**Task requirements**:
**a)** In the injection notes, which eye receives the control solution?
**b)** Reproduce the injection notes from "It is really" up to and including "the syringe deeper.".

**Document text**:
┄┄┄┄┄┄┄┄┄┄┄┄┄┄┄┄┄┄┄┄

  6. 6.

    Isoflurane is the method we use in the lab. Animals fall asleep and recover fast. However, other types of analgesia are also possible if they are accepted by the ethics committee and animal facility.

  7. 7.

    In general, animal facilities are relatively far away from the regular labs; therefore, if the animal facility does not have a stock of materials, such as needles, syringes, tubes, tips, etc., take more materials than needed just in case.

  8. 8.

    Depending on the person, the right or left eye might be easier to inject. Based on our experience, left-handed persons find it easier to inject the left eye, while the opposite is observed for right-handed persons.

  9. 9.

    One of the benefits of working in the eye field is that each animal is its own control. To avoid confusion and perform the procedure in a systematic way, we deliver the control solution to the left eye, and the AON molecule to the right eye. However, it may happen that both eyes might be injected with the same molecule. This will be determined based on the hypothesis and study design .

  10. 10.

    It is really important to have a small area without any membrane, otherwise future steps will be complicated. Multiple cuts might be needed.

  11. 11.

    It is very important to make the hole with the very beginning of the tip of the needle; otherwise, the hole might be too big, or the needle might penetrate into the eye, damaging the retina (Fig. 2a).

  12. 12.

    Sometimes a possibility is to find the lens carefully and go back 1–2 mm, in that way you know you are in intravitreal space.

  13. 13.

    While releasing, hold the syringe in a way that it will not move. Practice first with your colleague and make sure you both adapt to each other. Be clear with the person assisting you by using a specific quote such as “inject,” “now,” etc. It is very important that the person pressing is also aware of doing it gently and slowly to avoid moving, or even pushing the syringe deeper.

  14. 14.

    When injecting, you should see that the solution gets into the eye.

  15. 15.

    When removing the needle there can be some reflux. This happens often, and it is more obvious when injecting 3 μl. With 2 μl it can be observed depending on the size of the eye and with 1 μl it is rare. However, with 1 μl it can happen that the molecules do not reach the entire retina. Removing the needle slowly after a couple of seconds (instead of immediately) after injection also reduces the amount of reflux.
┄┄┄┄┄┄┄┄┄┄┄┄┄┄┄┄┄┄┄┄
(Recorded data)
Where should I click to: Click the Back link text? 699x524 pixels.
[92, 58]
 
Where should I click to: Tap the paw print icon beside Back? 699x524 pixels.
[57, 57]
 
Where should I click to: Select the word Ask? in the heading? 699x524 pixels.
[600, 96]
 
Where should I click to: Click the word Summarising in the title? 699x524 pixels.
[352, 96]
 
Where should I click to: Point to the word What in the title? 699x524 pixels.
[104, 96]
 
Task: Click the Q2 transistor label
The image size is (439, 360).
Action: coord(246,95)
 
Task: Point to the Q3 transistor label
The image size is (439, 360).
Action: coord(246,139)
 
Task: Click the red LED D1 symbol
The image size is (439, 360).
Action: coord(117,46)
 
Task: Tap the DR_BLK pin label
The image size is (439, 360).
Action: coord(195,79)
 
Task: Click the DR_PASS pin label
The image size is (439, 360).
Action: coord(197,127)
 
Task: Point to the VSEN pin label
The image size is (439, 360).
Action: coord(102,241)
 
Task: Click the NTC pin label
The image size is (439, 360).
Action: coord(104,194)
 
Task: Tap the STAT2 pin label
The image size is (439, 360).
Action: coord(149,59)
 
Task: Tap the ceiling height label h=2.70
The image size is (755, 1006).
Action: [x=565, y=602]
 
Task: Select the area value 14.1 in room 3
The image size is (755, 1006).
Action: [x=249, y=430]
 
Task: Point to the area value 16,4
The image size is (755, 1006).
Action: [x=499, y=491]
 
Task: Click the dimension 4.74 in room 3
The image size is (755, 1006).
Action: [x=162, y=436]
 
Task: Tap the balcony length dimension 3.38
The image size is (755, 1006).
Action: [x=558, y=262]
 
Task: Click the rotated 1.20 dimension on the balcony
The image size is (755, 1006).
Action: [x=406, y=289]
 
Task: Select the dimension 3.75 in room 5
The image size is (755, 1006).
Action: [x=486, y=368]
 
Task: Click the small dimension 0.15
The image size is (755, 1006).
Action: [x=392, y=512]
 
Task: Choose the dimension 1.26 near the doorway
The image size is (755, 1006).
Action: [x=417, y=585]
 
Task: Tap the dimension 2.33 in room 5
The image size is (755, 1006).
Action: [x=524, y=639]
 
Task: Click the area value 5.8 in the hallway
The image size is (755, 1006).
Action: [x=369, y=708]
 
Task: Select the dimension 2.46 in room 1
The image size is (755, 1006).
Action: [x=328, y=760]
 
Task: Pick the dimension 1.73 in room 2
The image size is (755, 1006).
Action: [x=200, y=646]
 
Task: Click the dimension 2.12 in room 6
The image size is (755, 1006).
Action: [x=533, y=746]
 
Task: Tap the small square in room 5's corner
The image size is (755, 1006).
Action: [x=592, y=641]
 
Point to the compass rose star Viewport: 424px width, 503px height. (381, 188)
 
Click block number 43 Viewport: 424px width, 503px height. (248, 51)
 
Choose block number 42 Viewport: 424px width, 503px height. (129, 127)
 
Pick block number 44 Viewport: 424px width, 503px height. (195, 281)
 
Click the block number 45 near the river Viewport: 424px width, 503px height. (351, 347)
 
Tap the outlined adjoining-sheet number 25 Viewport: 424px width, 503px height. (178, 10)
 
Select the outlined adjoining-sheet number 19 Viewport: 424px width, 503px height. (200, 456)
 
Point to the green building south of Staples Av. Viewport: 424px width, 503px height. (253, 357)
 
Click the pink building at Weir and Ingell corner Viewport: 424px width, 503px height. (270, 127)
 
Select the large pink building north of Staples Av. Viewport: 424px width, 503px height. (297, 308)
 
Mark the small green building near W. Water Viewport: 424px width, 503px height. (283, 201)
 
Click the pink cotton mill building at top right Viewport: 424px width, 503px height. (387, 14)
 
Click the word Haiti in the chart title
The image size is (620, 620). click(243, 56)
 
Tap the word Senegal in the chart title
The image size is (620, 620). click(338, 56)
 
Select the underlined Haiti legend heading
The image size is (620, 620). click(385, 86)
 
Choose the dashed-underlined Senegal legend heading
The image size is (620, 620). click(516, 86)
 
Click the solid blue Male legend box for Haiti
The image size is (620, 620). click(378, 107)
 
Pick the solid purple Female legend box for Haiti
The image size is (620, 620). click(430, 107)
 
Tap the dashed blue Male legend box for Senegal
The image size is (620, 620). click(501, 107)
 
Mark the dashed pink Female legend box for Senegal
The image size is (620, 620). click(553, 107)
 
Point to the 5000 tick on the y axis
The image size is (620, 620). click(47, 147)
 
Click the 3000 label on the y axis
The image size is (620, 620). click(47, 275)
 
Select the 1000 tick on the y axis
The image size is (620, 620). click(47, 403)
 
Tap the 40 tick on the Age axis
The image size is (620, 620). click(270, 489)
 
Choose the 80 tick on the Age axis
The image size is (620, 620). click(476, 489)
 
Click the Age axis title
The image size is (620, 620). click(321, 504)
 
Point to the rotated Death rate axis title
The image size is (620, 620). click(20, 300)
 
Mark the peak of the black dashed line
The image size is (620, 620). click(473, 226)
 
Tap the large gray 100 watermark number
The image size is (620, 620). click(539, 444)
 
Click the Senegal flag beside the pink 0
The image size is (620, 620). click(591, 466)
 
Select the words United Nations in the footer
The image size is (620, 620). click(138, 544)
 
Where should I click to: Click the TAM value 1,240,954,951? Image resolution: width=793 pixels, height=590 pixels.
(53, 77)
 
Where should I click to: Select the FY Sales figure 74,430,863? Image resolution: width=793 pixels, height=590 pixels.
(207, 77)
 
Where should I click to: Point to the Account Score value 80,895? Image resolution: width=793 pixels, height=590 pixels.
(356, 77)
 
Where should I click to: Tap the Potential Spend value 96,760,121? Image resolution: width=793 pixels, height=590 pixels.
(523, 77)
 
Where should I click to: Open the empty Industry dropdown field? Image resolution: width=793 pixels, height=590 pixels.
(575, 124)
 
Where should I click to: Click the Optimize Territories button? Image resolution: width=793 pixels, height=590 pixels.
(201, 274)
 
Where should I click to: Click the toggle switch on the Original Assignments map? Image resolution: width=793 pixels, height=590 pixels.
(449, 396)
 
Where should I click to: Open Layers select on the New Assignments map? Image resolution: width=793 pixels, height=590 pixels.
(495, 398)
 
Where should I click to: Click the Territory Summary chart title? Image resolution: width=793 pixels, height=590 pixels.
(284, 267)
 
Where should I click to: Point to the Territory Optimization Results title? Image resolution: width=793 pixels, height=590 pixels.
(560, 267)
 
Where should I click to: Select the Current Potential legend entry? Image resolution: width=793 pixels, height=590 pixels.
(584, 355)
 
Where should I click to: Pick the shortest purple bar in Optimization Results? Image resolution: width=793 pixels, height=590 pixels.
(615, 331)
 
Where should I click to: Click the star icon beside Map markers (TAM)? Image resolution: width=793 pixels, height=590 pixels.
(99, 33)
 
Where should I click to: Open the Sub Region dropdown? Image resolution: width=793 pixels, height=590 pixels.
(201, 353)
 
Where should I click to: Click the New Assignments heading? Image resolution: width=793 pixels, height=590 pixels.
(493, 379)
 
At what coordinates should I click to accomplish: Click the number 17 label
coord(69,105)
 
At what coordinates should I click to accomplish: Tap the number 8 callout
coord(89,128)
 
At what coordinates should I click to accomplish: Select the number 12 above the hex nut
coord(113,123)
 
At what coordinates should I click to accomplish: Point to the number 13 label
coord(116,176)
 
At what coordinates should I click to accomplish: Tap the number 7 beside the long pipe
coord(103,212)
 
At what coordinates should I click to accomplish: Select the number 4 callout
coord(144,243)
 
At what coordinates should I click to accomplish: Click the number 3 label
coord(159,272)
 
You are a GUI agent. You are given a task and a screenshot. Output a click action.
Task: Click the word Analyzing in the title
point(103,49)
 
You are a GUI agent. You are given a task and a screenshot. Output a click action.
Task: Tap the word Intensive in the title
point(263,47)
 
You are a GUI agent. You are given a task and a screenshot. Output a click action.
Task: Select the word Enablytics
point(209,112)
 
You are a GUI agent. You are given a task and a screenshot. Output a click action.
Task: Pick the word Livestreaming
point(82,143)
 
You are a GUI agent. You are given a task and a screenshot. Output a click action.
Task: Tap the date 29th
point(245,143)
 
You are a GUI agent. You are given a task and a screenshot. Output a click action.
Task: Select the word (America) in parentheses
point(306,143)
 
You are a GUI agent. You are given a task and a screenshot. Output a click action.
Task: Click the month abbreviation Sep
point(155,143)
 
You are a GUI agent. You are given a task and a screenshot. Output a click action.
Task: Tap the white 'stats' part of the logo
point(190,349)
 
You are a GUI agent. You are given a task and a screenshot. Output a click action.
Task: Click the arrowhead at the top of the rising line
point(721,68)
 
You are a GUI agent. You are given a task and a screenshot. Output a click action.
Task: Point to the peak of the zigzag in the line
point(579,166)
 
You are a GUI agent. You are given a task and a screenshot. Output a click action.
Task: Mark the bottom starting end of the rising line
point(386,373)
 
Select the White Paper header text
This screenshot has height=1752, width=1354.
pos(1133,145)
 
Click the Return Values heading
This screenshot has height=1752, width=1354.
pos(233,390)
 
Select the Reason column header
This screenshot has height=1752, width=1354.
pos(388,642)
┄┄┄┄┄┄┄┄┄┄┄┄┄┄┄┄┄┄┄┄
**Solutions to the tasks**:
**a)** The left eye.

**b)**
It is really important to have a small area without any membrane, otherwise future steps will be complicated. Multiple cuts might be needed.

  11. 11.

    It is very important to make the hole with the very beginning of the tip of the needle; otherwise, the hole might be too big, or the needle might penetrate into the eye, damaging the retina (Fig. 2a).

  12. 12.

    Sometimes a possibility is to find the lens carefully and go back 1–2 mm, in that way you know you are in intravitreal space.

  13. 13.

    While releasing, hold the syringe in a way that it will not move. Practice first with your colleague and make sure you both adapt to each other. Be clear with the person assisting you by using a specific quote such as “inject,” “now,” etc. It is very important that the person pressing is also aware of doing it gently and slowly to avoid moving, or even pushing the syringe deeper.